Reviewing the performance of global financial markets in 2019, the performance of financial markets fluctuated in the first half of the year due to the sharp rise in U.S.-China trade frictions, the uncertainty of Brexit, and the market's concerns about the economic outlook. However, as major global central banks have regained loosened monetary policies (QE), such as interest rate cuts and resumption of debt purchase programs, etc., to support economic performance.
The United States and China restarted trade negotiations and signed the first phase of the trade agreement; the Conservative Party won the majority of seats in the British election, which is expected to make the Brexit progress more smoothly, boost market investment confidence, and stimulate risky assets. The major stock markets except Malaysia have paid positive returns, including Russia, the United States, China, Taiwan, France, Brazil and other places with more than 20% or even more than 30% gains. In the bond market, emerging bonds and high Debt collection performed best. But 2020 seems unable to continue this wave of gains.

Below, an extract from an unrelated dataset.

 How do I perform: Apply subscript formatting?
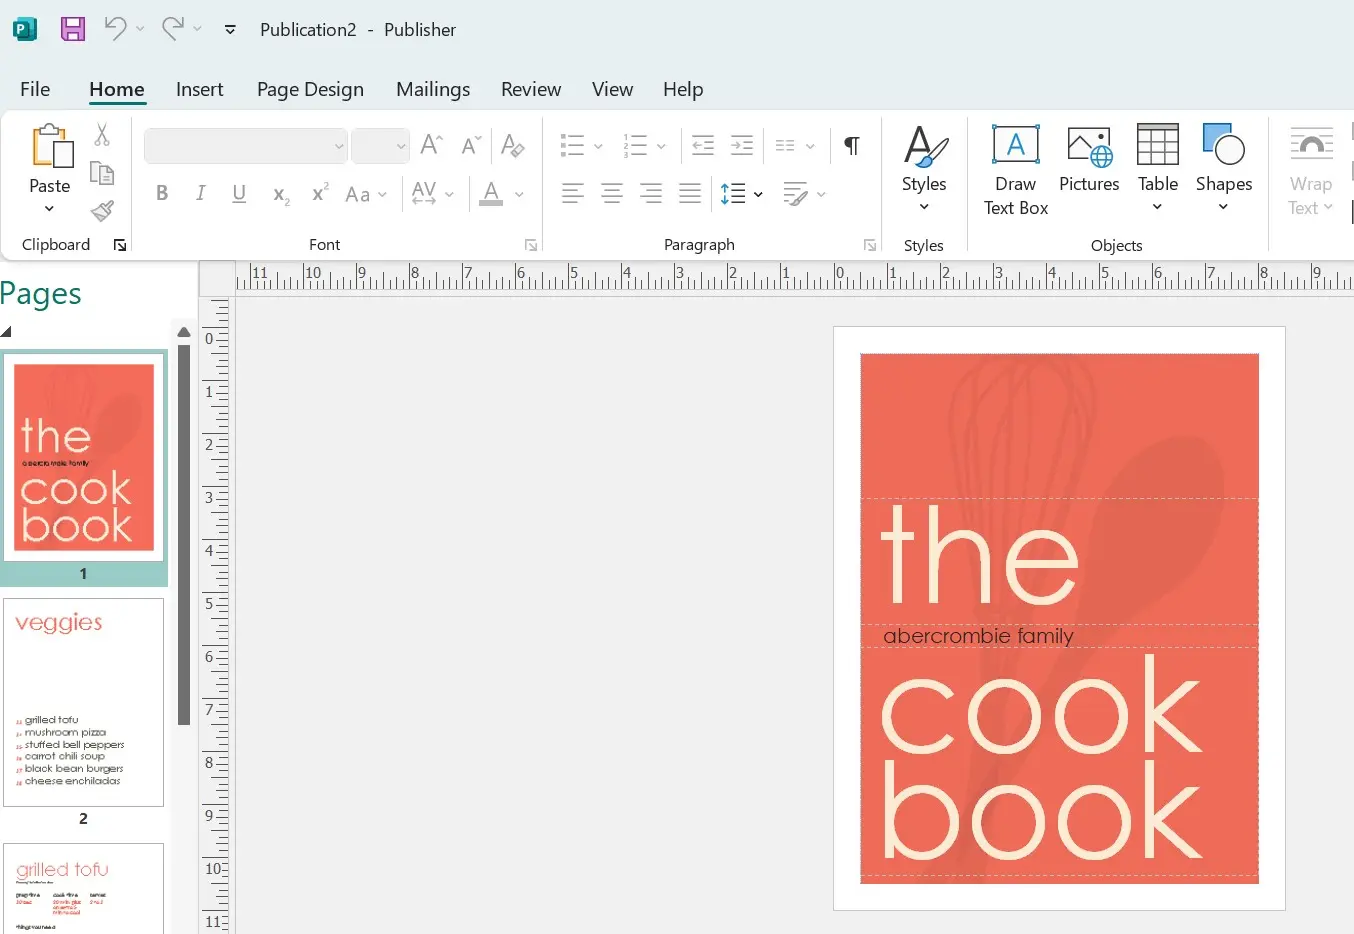(278, 195)
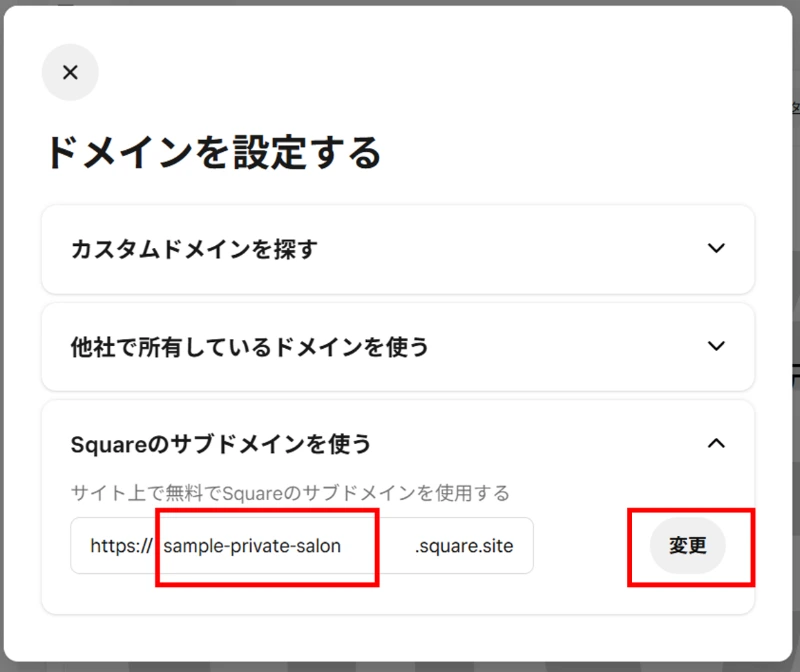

The global growth rate in 2020 will be the slowest or possibly negative growth since the global financial crisis a decade ago, reflecting common factors and country-specific factors affecting countries.
In terms of U.S.-China issues, the two sides reached consensus in the first stage of trade, including the United States reducing some tariffs on Chinese goods in exchange for Chinese purchases of U.S. agricultural products and other goods, China's commitment to better protect U.S. intellectual property rights, Tariff collection plans, etc. Progress in the second phase of U.S.-China negotiations, geopolitical events with Iran, US presidential election, Wuhan Coronavirus, U.S. currency and stock markets this year may be affected.
In 2019, the Japanese government adopted large-scale fiscal expenditure measures to cope with the impact of the increase in consumption tax. In addition to the impact of the U.S.-China Trade war, Wuhan Coronavirus must have affected the production of Japanese automakers in Wuhan. Whether the 2020 Tokyo Olympics will be affected by Wuhan pneumonia must also be closely monitored
Large emerging market economies, such as Brazil, India, Mexico, and Russia, have experienced country-specific weak growth, increased macroeconomic pressures related to factors that have made the situation more difficult, including tightening financial conditions in Argentina, geopolitical tensions in Iran, and social unrest in Venezuela, Libya, and Yemen.
Because of the Wuhan Coronavirus, the Canadian business community has felt pressure, aviation, tourism, and exports have been affected, and even mortgage interest rates have been under downward pressure. Short-term rents in the housing market have been directly affected. The Bank of Canada has maintained a basic interest rate of 1.75% for more than a year. It is believed that the housing market will also be affected by this wave of epidemics.
Wuhan Coronavirus, the world ’s most concerned topic in January, is bound to affect the global economy of 2020 worldwide. Wuhan is the core area of the Yangtze River economic belt in China. It is an economic center and transportation hub in southern China. Wuhan has advantages in several industries such as medicine, auto parts, optoelectronics, and electronics. In particular, APIs and electronics, such as the well-known local YOFC fiber manufacturer in mainland China. In addition, Wuhan is also a major global manufacturing town such as Nissan, Honda, and General Motors. The unprecedented closure of Wuhan will definitely leave an irreparable disastrous in the Chinese economy. China have long closely related to global economy; the Coronavirus will definitely hit global GDP.
Investors are advised to spread their risks and avoid investing in industries with high local connections or factories in Wuhan, China. Or, under the premise of understanding and willing to assume a reasonable level of risk, you can use professional investment to screen suitable investment targets and diversified allocations. You can also enter the market in a crisis and wait for the risk to be eliminated.